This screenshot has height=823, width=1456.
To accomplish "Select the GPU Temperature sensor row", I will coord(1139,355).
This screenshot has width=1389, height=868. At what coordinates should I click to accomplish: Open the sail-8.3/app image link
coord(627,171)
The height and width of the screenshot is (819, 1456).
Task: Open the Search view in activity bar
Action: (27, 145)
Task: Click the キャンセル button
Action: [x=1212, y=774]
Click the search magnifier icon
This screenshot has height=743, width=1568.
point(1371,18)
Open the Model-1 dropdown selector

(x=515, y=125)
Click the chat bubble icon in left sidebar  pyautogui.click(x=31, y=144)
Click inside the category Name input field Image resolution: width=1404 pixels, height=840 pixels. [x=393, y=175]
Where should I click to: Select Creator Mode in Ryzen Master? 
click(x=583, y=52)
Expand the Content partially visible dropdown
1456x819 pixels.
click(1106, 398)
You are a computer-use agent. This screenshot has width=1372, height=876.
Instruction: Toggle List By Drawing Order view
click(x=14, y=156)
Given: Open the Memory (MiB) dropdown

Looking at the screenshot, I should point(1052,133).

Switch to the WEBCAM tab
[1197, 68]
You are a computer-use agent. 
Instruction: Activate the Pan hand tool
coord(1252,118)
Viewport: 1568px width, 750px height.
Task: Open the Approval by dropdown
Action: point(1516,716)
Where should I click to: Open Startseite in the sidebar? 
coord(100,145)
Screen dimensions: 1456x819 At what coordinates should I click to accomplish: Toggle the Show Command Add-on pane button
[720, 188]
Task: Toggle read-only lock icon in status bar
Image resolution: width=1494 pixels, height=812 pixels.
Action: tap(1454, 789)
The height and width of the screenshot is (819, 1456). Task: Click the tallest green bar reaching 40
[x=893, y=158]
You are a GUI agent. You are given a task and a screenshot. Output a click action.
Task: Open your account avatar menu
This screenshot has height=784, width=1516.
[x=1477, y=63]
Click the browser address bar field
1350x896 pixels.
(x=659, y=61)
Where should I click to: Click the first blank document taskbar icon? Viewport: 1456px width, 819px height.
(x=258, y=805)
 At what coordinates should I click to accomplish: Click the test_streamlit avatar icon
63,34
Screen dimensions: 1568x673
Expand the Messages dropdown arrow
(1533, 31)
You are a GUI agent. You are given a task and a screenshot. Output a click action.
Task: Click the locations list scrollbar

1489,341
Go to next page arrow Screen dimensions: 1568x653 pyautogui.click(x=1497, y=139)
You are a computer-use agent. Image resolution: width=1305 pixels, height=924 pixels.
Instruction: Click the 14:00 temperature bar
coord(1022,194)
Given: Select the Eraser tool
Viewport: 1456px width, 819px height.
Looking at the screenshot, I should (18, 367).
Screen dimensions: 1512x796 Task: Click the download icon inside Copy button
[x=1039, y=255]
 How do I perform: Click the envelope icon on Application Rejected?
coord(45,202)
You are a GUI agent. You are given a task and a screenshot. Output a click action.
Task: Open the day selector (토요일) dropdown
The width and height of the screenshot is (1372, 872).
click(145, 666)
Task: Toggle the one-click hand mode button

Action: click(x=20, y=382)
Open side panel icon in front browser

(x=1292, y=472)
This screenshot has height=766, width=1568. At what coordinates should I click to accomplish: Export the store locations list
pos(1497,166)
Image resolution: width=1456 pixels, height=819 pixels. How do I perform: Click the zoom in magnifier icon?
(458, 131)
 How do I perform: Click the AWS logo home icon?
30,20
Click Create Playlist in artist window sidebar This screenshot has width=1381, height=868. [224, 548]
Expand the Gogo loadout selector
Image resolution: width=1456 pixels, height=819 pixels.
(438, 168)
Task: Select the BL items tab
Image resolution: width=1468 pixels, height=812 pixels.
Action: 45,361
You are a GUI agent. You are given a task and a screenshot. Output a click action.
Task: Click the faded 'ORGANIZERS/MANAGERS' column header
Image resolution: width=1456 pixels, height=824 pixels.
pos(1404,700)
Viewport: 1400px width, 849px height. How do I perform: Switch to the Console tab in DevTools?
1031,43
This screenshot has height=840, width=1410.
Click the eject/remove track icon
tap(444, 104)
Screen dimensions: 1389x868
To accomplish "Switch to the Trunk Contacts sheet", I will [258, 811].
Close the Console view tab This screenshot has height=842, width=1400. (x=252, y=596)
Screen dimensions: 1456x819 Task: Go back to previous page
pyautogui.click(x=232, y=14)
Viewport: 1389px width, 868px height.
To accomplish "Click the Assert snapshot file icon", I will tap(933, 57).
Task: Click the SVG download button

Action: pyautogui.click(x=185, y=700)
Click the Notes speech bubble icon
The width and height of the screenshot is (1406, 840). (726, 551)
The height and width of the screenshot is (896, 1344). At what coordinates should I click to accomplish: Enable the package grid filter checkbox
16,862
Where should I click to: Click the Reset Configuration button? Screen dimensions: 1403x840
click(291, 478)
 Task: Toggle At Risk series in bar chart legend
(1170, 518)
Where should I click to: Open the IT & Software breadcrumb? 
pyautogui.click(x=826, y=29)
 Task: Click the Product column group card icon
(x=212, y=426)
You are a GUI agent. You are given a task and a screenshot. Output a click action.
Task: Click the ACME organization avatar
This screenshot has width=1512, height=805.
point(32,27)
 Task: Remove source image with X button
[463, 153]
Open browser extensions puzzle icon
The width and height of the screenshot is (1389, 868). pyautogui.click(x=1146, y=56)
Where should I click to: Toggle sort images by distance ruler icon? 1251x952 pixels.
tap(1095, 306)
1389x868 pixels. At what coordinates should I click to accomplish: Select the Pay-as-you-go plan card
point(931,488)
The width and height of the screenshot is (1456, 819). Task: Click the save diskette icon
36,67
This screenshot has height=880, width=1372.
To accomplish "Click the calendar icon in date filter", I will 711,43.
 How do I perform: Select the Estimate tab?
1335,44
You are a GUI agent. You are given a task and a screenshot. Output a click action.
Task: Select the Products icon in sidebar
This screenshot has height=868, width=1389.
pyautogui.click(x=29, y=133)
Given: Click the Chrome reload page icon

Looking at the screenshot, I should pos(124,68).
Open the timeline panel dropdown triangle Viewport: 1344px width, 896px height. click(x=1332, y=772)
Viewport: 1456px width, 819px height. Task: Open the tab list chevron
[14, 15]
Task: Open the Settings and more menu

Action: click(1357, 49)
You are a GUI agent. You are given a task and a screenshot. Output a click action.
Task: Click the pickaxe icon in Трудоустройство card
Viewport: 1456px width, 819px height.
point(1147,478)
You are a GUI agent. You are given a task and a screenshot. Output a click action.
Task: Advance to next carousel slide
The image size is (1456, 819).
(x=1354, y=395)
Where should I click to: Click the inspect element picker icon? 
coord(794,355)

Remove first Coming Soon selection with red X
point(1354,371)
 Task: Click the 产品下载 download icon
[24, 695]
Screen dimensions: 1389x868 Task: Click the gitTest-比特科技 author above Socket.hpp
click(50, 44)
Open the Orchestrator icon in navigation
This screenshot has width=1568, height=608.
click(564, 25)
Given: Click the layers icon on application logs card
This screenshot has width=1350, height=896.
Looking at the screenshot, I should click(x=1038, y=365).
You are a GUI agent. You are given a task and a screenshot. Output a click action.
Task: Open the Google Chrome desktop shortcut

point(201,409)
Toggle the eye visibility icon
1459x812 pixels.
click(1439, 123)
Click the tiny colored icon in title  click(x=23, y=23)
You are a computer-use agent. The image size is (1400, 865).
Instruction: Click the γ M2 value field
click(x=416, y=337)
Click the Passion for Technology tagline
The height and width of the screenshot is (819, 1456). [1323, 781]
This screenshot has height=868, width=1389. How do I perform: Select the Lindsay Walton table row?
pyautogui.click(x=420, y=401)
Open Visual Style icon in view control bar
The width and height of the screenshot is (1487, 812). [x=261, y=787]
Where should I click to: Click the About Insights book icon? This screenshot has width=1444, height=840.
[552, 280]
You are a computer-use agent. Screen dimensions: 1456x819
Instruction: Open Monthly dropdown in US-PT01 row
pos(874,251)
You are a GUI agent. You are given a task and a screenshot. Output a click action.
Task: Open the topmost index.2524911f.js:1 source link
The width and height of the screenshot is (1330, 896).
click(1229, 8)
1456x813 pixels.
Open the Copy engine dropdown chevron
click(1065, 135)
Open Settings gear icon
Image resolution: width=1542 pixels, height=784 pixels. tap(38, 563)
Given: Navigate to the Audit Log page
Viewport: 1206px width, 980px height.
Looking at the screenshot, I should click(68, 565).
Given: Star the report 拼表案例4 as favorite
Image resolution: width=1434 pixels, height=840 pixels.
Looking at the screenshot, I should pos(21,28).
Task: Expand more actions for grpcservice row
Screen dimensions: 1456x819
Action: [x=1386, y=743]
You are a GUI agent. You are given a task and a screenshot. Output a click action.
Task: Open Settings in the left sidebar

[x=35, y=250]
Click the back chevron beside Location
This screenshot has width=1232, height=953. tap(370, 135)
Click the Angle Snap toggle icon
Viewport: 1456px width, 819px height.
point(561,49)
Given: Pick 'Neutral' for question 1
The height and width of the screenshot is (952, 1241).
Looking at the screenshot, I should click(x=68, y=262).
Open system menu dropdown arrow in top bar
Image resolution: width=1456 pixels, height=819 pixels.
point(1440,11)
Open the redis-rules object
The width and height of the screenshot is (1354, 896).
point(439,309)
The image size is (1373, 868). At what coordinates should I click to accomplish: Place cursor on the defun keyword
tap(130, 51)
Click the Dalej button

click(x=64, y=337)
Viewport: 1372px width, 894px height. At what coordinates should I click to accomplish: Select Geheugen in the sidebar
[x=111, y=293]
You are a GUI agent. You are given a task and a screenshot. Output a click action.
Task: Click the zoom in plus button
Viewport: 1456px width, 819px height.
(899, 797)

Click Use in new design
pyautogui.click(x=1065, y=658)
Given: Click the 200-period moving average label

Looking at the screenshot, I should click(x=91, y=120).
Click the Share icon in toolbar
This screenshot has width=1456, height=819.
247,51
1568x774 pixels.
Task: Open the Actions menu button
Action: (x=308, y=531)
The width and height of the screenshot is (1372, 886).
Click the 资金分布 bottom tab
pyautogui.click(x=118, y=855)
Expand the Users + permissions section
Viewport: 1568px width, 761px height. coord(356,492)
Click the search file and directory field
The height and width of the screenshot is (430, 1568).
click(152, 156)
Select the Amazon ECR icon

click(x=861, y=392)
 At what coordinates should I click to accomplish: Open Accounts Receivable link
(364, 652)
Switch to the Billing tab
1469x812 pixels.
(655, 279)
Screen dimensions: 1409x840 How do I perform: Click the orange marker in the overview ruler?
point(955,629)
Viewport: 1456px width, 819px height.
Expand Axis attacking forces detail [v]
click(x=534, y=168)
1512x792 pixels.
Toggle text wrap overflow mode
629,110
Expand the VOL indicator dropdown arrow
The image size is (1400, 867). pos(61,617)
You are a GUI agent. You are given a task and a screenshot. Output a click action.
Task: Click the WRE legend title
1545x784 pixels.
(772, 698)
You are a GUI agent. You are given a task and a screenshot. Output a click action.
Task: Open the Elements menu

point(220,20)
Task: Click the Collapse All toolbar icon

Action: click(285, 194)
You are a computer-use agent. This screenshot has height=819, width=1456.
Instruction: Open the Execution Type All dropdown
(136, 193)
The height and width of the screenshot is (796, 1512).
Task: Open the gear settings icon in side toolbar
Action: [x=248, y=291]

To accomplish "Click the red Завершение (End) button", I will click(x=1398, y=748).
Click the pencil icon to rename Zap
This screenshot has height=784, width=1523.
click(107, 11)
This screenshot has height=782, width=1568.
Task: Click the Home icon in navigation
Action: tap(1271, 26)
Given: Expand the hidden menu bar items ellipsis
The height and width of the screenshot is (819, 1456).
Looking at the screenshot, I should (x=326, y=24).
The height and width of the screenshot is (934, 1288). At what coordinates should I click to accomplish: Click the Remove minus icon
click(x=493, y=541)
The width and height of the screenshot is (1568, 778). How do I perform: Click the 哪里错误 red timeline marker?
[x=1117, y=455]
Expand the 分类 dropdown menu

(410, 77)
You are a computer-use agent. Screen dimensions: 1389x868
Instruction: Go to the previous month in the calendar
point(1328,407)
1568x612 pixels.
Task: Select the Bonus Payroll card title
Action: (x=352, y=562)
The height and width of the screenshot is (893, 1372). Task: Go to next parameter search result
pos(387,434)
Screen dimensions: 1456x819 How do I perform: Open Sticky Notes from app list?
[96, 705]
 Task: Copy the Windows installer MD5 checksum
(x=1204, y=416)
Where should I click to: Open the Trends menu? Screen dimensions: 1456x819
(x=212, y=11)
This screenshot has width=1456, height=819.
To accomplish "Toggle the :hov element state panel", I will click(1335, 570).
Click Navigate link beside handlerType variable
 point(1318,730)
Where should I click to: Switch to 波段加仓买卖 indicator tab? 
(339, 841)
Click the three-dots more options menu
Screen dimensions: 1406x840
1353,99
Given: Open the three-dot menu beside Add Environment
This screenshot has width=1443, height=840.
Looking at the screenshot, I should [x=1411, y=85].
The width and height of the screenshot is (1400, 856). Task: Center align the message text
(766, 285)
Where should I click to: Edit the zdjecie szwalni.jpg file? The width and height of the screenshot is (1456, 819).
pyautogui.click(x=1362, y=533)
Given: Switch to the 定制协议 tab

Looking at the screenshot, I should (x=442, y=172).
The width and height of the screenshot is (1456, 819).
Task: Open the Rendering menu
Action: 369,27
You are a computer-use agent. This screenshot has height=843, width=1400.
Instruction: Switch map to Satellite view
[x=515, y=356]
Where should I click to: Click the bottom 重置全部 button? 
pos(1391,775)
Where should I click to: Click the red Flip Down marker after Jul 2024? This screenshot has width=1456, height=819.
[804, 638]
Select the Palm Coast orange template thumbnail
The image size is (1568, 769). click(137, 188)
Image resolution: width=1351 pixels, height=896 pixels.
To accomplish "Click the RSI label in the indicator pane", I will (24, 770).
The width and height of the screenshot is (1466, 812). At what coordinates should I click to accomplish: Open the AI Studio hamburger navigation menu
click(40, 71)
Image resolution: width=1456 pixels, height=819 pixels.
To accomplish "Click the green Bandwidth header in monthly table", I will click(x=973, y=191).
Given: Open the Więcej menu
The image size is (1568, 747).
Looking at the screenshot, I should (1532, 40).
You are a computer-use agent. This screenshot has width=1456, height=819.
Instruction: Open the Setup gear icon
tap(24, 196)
= = = =
• [Prompt] Reproduce every line of the records containing the string "items".

• [Solution to this problem]
Task: Select the BL items tab
Given: Expand the hidden menu bar items ellipsis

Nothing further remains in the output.